# [WHAT IS REQUIRED]
Revise the material below by replacing every "Where is" with "Find" and leaving everything else unchanged.

# [SUPPLIED DATA]
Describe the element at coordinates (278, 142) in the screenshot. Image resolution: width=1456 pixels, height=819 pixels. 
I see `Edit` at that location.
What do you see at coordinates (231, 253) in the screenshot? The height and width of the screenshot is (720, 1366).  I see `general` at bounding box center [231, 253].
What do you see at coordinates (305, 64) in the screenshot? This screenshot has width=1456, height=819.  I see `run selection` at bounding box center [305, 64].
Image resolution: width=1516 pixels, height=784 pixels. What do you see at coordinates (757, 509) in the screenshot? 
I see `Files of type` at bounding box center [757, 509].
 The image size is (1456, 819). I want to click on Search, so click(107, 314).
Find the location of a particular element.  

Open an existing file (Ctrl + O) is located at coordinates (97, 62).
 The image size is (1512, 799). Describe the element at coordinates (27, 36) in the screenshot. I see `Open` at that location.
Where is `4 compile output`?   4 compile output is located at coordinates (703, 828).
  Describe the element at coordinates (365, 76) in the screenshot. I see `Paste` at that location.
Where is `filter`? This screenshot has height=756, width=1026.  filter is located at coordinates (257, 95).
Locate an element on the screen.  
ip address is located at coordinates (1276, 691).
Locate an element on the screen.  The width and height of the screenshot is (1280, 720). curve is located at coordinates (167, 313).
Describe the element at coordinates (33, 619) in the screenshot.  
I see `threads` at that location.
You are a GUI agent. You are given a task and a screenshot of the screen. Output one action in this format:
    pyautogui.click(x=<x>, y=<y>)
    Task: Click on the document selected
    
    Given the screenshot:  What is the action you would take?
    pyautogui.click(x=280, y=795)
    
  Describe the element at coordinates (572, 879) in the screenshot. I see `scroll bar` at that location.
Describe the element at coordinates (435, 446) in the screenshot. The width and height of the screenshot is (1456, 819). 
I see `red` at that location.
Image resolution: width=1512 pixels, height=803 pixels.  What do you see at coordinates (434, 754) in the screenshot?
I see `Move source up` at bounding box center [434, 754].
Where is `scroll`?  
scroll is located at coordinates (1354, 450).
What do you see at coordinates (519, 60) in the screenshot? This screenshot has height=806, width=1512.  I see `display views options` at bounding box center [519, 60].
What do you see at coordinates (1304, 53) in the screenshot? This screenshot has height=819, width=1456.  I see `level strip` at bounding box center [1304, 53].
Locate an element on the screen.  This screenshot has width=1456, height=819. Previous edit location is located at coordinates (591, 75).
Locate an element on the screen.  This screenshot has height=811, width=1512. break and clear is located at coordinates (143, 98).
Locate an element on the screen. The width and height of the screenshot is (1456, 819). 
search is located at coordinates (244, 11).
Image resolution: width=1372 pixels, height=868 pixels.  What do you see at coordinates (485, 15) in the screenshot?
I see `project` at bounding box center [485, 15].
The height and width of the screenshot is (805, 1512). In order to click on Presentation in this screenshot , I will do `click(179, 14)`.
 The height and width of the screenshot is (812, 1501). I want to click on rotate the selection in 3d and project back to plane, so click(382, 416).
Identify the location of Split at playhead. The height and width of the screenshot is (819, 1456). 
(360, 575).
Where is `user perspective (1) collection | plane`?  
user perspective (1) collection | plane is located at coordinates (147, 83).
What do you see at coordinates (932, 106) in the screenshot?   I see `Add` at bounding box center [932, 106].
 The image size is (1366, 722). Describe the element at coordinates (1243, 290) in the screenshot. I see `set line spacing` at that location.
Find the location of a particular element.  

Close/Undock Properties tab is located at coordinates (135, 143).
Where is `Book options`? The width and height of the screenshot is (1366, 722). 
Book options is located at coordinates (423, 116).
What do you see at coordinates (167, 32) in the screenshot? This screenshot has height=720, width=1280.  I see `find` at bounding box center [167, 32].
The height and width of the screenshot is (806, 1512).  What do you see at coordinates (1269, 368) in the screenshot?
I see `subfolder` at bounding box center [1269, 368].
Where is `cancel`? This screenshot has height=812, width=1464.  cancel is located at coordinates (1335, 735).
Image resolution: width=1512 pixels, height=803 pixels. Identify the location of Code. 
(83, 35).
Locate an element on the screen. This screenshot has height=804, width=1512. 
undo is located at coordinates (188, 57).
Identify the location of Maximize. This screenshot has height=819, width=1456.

# [OUTPUT FOR THIS TASK]
Describe the element at coordinates (278, 142) in the screenshot. Image resolution: width=1456 pixels, height=819 pixels. 
I see `Edit` at that location.
What do you see at coordinates (231, 253) in the screenshot? The height and width of the screenshot is (720, 1366).  I see `general` at bounding box center [231, 253].
What do you see at coordinates (305, 64) in the screenshot? This screenshot has width=1456, height=819.  I see `run selection` at bounding box center [305, 64].
Image resolution: width=1516 pixels, height=784 pixels. What do you see at coordinates (757, 509) in the screenshot? 
I see `Files of type` at bounding box center [757, 509].
 The image size is (1456, 819). I want to click on Search, so click(107, 314).
Find the location of a particular element.  

Open an existing file (Ctrl + O) is located at coordinates (97, 62).
 The image size is (1512, 799). Describe the element at coordinates (27, 36) in the screenshot. I see `Open` at that location.
Find `4 compile output`?   4 compile output is located at coordinates (703, 828).
  Describe the element at coordinates (365, 76) in the screenshot. I see `Paste` at that location.
Find `filter`? This screenshot has height=756, width=1026.  filter is located at coordinates (257, 95).
Locate an element on the screen.  
ip address is located at coordinates (1276, 691).
Locate an element on the screen.  The width and height of the screenshot is (1280, 720). curve is located at coordinates (167, 313).
Describe the element at coordinates (33, 619) in the screenshot.  
I see `threads` at that location.
You are a GUI agent. You are given a task and a screenshot of the screen. Output one action in this format:
    pyautogui.click(x=<x>, y=<y>)
    Task: Click on the document selected
    
    Given the screenshot:  What is the action you would take?
    pyautogui.click(x=280, y=795)
    
  Describe the element at coordinates (572, 879) in the screenshot. I see `scroll bar` at that location.
Describe the element at coordinates (435, 446) in the screenshot. The width and height of the screenshot is (1456, 819). 
I see `red` at that location.
Image resolution: width=1512 pixels, height=803 pixels.  What do you see at coordinates (434, 754) in the screenshot?
I see `Move source up` at bounding box center [434, 754].
Find `scroll`?  
scroll is located at coordinates (1354, 450).
What do you see at coordinates (519, 60) in the screenshot? This screenshot has height=806, width=1512.  I see `display views options` at bounding box center [519, 60].
What do you see at coordinates (1304, 53) in the screenshot? This screenshot has height=819, width=1456.  I see `level strip` at bounding box center [1304, 53].
Locate an element on the screen.  This screenshot has width=1456, height=819. Previous edit location is located at coordinates (591, 75).
Locate an element on the screen.  This screenshot has height=811, width=1512. break and clear is located at coordinates (143, 98).
Locate an element on the screen. The width and height of the screenshot is (1456, 819). 
search is located at coordinates (244, 11).
Image resolution: width=1372 pixels, height=868 pixels.  What do you see at coordinates (485, 15) in the screenshot?
I see `project` at bounding box center [485, 15].
The height and width of the screenshot is (805, 1512). In order to click on Presentation in this screenshot , I will do `click(179, 14)`.
 The height and width of the screenshot is (812, 1501). I want to click on rotate the selection in 3d and project back to plane, so click(382, 416).
Identify the location of Split at playhead. The height and width of the screenshot is (819, 1456). 
(360, 575).
Find `user perspective (1) collection | plane`?  
user perspective (1) collection | plane is located at coordinates (147, 83).
What do you see at coordinates (932, 106) in the screenshot?   I see `Add` at bounding box center [932, 106].
 The image size is (1366, 722). Describe the element at coordinates (1243, 290) in the screenshot. I see `set line spacing` at that location.
Find the location of a particular element.  

Close/Undock Properties tab is located at coordinates (135, 143).
Find `Book options`? The width and height of the screenshot is (1366, 722). 
Book options is located at coordinates (423, 116).
What do you see at coordinates (167, 32) in the screenshot? This screenshot has height=720, width=1280.  I see `find` at bounding box center [167, 32].
The height and width of the screenshot is (806, 1512).  What do you see at coordinates (1269, 368) in the screenshot?
I see `subfolder` at bounding box center [1269, 368].
Find `cancel`? This screenshot has height=812, width=1464.  cancel is located at coordinates (1335, 735).
Image resolution: width=1512 pixels, height=803 pixels. Identify the location of Code. 
(83, 35).
Locate an element on the screen. This screenshot has height=804, width=1512. 
undo is located at coordinates (188, 57).
Identify the location of Maximize. This screenshot has height=819, width=1456.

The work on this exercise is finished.